Blog

Jan 2023

I was recently discussing laser etching with an
engineer/font-designer friend of mine, and I wanted to show him a
picture of some really good laser etching on a particular piece of
optical equipment.

No problem, I figured – I would just snap a quick picture on my phone
and send him a text. Unfortunately, I ran into an unexpected problem; my
phone simply could not manage to take a picture of the text.
This article is a bit of a rant spurred by this annoyance, so please
forgive any hand-waving and epistemic sloppiness I’m engaging in so that
I can pound this out before I stop being annoyed.

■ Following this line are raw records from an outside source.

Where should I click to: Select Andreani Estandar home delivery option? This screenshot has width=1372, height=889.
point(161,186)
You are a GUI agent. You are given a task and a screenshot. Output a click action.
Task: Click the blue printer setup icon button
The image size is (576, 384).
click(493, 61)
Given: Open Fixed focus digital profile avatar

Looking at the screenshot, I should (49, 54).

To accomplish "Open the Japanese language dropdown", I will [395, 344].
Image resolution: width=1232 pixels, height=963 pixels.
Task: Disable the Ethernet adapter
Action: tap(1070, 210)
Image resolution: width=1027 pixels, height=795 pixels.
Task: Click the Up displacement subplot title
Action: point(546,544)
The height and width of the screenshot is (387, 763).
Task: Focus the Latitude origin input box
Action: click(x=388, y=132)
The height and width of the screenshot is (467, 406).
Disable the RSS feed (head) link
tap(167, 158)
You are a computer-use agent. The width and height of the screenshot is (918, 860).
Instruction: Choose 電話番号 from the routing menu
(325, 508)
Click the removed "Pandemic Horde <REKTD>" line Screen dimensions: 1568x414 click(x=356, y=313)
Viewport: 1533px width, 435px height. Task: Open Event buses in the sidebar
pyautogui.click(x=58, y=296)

Every time I tried to take a picture of the engraved text, the
picture on my phone looked terrible! It looked like someone had sloppily
drawn the text with a paint marker. What was going on? Was my vision
somehow faulty, failing to see the rough edges and sloppy linework that
my iPhone seemed to be picking up?

No, in fact – when I took the same picture using a “real” camera, it
looked exactly as I expected!

“Co.,”, iPhone 14 Pro
“Co.,”, Fujifilm X-T5

What is going on here? Well, I noticed that when I first take the
picture on my iPhone, for a split second the image looks fine. Then,
after some processing completes, it’s replaced with the absolute garbage
you see here. Something in the iPhone’s image processing pipeline is
taking a perfectly intelligible and representative (if perhaps slightly
blurry) image and replacing it with an “improved” image that looks like
crap.

For the last few decades, smartphones have been gradually eating into
the dedicated camera market. Most people only benefit from very basic
photographic functionality (taking some baby pictures, making a copy of
a receipt, etc.). There’s basically zero market for “casual” dedicated
cameras anymore; basically anyone who has a dedicated camera today is
relatively serious about it, either because they’re using their camera
in a professional capacity or pushing the limits of the camera beyond
what cell phone cameras can handle.

Of course, as a matter of pride and marketing, it’s important for
cell phone manufacturers to try to demonstrate (at least to casual
consumers) that they can compete with “serious” dedicated cameras
(including by resorting to dubiously-truthful advertising strategies
like the misleading “Shot
on iPhone”
campaign, or disreputable Android phone manufacturers using
sneaky tricks to make certain subjects look better
).

Why is it that people who are serious about quality still use
dedicated cameras? Are dedicated cameras really fundamentally better
than cell phone cameras, or are photographers just being stodgy and
old-fashioned?

The answer, as you might be able to guess from Apple’s (apparent)
best effort to take a picture of my gizmo, is “yes, dedicated cameras
have some significant advantages”. Primarily, the relevant metric is
what I call “photographic bandwidth” – the information-theoretic limit
on the amount of optical data that can be absorbed by the camera under
given photographic conditions (ambient light, exposure time, etc.).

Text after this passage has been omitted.